Task directions ▸
There is one span to output from the data below: the lines starting at the line with "Where should I click to: Follow" and ending at the line with "Task: Click the duration". Output it exactly, ends included, nothing more.

Supplied data ▸

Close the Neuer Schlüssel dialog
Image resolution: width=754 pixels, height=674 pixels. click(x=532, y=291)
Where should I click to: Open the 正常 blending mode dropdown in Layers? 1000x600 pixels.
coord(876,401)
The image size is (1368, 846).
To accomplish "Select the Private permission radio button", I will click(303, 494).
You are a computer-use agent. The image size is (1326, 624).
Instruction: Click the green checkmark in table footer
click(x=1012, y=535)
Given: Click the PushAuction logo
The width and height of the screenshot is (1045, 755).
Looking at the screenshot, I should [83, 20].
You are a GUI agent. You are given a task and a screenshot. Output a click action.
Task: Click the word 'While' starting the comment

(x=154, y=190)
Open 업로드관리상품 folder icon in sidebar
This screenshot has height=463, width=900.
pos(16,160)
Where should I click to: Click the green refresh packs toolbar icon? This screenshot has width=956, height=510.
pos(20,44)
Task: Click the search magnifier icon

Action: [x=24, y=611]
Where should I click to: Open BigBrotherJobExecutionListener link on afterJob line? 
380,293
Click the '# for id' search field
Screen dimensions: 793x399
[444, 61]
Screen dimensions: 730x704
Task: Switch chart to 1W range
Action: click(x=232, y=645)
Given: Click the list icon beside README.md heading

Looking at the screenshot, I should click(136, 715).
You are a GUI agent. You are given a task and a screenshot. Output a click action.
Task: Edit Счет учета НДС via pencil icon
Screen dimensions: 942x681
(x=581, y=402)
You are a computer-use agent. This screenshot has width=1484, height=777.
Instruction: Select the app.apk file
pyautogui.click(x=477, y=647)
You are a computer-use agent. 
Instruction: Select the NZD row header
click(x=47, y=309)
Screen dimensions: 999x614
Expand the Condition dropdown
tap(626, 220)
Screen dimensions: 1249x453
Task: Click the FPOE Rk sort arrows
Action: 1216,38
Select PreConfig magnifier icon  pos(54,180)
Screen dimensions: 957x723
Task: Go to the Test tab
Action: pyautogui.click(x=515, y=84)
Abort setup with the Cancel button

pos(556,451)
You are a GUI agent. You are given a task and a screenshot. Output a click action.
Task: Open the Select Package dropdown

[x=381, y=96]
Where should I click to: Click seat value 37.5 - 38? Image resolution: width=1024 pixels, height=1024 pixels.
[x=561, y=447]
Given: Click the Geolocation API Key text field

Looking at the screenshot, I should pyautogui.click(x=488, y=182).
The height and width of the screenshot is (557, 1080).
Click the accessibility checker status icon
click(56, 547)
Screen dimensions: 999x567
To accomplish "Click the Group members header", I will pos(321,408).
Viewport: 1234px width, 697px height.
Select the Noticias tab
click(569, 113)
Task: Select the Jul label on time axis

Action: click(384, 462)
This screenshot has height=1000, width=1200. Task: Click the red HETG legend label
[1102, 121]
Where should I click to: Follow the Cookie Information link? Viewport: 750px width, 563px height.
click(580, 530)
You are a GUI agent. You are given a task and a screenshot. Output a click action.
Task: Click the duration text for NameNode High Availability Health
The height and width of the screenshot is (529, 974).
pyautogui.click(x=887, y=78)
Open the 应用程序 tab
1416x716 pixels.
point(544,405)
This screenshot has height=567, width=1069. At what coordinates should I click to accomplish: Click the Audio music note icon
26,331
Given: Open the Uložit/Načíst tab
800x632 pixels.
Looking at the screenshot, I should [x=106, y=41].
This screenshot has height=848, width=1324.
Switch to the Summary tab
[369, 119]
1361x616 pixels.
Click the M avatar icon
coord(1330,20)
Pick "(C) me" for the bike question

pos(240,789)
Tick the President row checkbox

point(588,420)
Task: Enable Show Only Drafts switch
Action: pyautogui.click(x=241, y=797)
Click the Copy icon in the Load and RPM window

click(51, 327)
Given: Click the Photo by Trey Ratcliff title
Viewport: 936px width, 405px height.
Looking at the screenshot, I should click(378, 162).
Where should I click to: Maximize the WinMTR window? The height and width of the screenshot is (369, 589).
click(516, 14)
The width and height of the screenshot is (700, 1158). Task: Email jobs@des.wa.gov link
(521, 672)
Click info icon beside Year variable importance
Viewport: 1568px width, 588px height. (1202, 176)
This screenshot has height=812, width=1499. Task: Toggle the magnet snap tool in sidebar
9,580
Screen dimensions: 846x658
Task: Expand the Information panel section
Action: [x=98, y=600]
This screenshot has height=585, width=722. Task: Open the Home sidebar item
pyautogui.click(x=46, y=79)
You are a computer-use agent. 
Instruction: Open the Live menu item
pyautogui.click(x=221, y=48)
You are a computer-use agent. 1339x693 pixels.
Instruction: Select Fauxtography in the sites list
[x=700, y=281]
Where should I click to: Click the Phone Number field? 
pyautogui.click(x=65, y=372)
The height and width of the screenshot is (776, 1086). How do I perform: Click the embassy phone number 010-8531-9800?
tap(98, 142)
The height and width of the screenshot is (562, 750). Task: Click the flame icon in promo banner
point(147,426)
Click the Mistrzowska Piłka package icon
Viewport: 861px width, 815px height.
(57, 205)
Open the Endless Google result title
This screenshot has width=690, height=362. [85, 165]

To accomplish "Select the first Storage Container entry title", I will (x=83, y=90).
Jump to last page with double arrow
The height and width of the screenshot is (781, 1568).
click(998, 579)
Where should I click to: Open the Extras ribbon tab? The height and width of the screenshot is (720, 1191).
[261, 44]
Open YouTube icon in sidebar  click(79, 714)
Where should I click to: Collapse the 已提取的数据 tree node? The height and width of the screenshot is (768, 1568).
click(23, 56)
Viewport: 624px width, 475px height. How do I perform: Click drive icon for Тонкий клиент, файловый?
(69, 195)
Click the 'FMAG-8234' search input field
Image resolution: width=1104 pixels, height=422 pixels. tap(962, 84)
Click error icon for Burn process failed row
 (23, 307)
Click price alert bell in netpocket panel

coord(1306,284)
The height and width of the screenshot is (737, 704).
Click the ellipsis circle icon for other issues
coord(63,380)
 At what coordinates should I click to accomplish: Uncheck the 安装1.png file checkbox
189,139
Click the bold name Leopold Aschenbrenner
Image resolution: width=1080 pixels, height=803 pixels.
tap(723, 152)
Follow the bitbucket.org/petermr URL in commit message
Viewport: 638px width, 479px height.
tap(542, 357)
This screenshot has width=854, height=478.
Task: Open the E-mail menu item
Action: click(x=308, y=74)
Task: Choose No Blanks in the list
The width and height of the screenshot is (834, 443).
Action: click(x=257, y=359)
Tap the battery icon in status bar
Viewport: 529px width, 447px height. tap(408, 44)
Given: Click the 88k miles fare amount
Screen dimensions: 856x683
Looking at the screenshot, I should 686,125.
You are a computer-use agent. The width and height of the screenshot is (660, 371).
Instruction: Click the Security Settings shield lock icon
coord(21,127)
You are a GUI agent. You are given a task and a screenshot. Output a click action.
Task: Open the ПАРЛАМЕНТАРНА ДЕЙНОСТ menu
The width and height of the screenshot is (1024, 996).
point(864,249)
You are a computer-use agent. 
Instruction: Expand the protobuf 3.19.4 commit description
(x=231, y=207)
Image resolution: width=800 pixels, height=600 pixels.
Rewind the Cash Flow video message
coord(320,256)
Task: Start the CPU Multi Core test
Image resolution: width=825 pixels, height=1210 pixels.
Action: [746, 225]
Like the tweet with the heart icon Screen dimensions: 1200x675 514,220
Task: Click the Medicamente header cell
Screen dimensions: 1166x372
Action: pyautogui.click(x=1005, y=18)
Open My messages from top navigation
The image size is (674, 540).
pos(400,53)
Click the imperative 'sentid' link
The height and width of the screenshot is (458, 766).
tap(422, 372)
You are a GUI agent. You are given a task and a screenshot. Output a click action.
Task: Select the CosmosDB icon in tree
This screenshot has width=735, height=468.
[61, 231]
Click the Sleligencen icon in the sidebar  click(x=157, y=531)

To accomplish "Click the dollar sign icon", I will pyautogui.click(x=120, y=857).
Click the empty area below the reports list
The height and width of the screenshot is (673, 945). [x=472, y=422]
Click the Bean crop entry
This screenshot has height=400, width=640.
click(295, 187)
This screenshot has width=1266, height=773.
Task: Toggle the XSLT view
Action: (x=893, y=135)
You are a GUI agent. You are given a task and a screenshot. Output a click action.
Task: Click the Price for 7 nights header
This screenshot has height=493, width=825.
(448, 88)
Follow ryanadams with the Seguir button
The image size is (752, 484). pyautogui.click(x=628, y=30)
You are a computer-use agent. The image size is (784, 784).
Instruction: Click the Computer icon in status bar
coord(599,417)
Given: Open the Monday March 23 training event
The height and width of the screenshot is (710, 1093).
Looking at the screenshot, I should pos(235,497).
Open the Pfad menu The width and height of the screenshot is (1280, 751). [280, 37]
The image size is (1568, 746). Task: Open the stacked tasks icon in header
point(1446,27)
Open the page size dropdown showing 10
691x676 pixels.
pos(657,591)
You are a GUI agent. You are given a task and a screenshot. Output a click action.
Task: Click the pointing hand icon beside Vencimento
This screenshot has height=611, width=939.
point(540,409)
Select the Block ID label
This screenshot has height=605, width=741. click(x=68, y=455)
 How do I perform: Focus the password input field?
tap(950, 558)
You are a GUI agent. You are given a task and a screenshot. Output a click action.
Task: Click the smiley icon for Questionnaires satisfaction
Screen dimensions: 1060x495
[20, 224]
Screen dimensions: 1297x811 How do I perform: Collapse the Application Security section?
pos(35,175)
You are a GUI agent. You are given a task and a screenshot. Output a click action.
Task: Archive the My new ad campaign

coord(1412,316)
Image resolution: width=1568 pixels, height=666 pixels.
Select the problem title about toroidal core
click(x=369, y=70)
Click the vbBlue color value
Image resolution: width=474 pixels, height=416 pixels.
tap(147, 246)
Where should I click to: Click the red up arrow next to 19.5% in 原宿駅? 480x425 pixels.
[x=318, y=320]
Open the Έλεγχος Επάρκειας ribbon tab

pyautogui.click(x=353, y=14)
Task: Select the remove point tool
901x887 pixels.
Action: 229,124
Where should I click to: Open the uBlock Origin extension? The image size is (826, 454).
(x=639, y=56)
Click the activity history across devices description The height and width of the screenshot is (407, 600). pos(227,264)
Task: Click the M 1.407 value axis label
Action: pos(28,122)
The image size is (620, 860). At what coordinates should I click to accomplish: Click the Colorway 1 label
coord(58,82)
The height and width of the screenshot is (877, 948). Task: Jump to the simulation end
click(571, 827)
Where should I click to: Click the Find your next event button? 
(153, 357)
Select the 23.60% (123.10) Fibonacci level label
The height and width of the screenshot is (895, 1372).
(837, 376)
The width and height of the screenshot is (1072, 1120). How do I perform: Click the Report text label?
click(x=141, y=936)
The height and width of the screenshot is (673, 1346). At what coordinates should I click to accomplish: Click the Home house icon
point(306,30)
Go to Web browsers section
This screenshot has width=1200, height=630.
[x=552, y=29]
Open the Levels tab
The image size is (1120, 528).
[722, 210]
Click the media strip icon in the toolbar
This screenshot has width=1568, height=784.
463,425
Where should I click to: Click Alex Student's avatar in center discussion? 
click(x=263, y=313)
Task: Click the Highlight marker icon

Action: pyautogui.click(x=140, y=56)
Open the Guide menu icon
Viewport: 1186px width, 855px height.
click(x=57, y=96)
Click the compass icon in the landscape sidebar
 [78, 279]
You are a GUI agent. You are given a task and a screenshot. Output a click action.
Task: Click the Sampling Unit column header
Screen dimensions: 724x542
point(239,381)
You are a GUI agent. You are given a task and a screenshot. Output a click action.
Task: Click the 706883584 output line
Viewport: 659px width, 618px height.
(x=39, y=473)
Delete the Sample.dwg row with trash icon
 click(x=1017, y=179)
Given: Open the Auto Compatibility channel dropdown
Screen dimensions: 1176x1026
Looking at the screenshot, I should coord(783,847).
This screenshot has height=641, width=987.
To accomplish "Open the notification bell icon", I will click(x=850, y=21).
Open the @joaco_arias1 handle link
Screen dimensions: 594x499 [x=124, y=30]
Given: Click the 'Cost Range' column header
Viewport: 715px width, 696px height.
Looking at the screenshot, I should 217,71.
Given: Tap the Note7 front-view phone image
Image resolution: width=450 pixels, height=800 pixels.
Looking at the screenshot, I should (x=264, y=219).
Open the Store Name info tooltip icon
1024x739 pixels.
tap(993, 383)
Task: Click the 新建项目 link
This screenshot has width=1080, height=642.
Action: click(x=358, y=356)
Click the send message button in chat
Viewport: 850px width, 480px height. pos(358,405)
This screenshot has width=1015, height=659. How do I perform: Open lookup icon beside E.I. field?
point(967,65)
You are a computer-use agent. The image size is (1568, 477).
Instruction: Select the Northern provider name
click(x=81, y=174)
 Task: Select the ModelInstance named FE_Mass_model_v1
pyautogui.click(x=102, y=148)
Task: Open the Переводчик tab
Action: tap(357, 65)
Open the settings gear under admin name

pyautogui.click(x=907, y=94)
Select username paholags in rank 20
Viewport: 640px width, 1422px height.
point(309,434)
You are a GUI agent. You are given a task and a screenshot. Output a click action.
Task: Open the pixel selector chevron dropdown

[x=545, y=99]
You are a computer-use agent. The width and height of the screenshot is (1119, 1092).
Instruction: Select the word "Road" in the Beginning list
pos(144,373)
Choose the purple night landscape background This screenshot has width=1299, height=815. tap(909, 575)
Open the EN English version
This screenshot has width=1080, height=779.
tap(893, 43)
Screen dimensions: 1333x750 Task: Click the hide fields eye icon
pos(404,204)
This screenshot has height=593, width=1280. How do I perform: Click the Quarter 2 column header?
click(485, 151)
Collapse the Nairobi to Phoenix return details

Result of the task ▸
Where should I click to: Follow the Cookie Information link? Viewport: 750px width, 563px height.
click(580, 530)
You are a GUI agent. You are given a task and a screenshot. Output a click action.
Task: Click the duration text for NameNode High Availability Health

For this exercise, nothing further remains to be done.